### OBJECTIVE
Reproduce the data verbatim, starting at the line with "Restaurants (78, 2432)" and continuing through the end of the data, with both of those lines included.
☆ ☆ ☆
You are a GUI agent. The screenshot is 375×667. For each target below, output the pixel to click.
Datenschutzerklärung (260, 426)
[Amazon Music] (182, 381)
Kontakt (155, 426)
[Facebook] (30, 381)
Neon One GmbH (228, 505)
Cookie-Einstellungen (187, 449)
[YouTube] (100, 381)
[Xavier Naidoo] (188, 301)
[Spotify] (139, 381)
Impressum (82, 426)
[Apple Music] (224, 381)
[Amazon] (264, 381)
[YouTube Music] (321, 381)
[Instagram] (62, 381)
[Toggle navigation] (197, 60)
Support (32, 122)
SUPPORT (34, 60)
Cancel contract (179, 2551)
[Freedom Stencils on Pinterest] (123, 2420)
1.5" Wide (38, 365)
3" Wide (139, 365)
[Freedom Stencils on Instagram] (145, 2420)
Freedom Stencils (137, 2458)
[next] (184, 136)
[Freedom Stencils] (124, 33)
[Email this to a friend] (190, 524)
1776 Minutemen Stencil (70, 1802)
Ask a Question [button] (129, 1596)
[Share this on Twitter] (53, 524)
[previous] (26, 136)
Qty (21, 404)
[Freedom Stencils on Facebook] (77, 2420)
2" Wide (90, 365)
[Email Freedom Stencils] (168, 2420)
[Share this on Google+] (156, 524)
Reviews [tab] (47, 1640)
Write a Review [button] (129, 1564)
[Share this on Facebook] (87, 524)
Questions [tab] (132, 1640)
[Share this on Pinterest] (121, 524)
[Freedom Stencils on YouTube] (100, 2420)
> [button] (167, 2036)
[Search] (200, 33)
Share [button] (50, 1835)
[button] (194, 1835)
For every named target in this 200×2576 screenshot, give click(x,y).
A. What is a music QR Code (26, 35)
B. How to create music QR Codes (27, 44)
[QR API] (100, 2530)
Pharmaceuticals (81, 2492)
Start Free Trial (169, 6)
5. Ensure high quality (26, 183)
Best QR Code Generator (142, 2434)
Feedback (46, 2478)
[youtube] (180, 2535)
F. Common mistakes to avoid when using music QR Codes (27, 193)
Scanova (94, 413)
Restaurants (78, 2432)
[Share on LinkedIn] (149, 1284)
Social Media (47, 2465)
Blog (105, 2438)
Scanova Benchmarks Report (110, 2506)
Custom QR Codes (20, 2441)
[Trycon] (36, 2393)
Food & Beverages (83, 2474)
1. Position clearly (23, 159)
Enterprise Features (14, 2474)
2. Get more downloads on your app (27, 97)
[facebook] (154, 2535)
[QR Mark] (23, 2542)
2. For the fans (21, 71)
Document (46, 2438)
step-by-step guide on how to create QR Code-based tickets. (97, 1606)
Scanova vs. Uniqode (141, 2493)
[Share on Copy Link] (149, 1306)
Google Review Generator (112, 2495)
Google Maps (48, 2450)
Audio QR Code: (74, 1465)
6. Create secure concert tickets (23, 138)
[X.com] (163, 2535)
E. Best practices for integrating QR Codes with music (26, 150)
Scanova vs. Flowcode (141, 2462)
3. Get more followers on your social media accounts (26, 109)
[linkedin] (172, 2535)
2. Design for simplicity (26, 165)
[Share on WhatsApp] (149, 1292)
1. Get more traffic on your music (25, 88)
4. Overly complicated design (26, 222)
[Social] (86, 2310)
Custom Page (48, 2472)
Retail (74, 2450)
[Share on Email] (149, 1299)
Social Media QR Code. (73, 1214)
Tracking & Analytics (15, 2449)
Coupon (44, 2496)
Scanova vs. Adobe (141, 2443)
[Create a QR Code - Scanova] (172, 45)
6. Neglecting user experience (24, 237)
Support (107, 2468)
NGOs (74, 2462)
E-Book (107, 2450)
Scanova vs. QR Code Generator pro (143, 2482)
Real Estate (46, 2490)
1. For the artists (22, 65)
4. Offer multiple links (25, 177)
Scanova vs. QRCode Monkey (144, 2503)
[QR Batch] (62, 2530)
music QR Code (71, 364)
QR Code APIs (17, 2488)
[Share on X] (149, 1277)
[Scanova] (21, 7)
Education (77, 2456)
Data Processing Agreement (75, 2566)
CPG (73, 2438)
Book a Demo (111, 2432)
☆ ☆ ☆
### CORRECT ANSWER
Restaurants (78, 2432)
[Share on LinkedIn] (149, 1284)
Social Media (47, 2465)
Blog (105, 2438)
Scanova Benchmarks Report (110, 2506)
Custom QR Codes (20, 2441)
[Trycon] (36, 2393)
Food & Beverages (83, 2474)
1. Position clearly (23, 159)
Enterprise Features (14, 2474)
2. Get more downloads on your app (27, 97)
[facebook] (154, 2535)
[QR Mark] (23, 2542)
2. For the fans (21, 71)
Document (46, 2438)
step-by-step guide on how to create QR Code-based tickets. (97, 1606)
Scanova vs. Uniqode (141, 2493)
[Share on Copy Link] (149, 1306)
Google Review Generator (112, 2495)
Google Maps (48, 2450)
Audio QR Code: (74, 1465)
6. Create secure concert tickets (23, 138)
[X.com] (163, 2535)
E. Best practices for integrating QR Codes with music (26, 150)
Scanova vs. Flowcode (141, 2462)
3. Get more followers on your social media accounts (26, 109)
[linkedin] (172, 2535)
2. Design for simplicity (26, 165)
[Share on WhatsApp] (149, 1292)
1. Get more traffic on your music (25, 88)
4. Overly complicated design (26, 222)
[Social] (86, 2310)
Custom Page (48, 2472)
Retail (74, 2450)
[Share on Email] (149, 1299)
Social Media QR Code. (73, 1214)
Tracking & Analytics (15, 2449)
Coupon (44, 2496)
Scanova vs. Adobe (141, 2443)
[Create a QR Code - Scanova] (172, 45)
6. Neglecting user experience (24, 237)
Support (107, 2468)
NGOs (74, 2462)
E-Book (107, 2450)
Scanova vs. QR Code Generator pro (143, 2482)
Real Estate (46, 2490)
1. For the artists (22, 65)
4. Offer multiple links (25, 177)
Scanova vs. QRCode Monkey (144, 2503)
[QR Batch] (62, 2530)
music QR Code (71, 364)
QR Code APIs (17, 2488)
[Share on X] (149, 1277)
[Scanova] (21, 7)
Education (77, 2456)
Data Processing Agreement (75, 2566)
CPG (73, 2438)
Book a Demo (111, 2432)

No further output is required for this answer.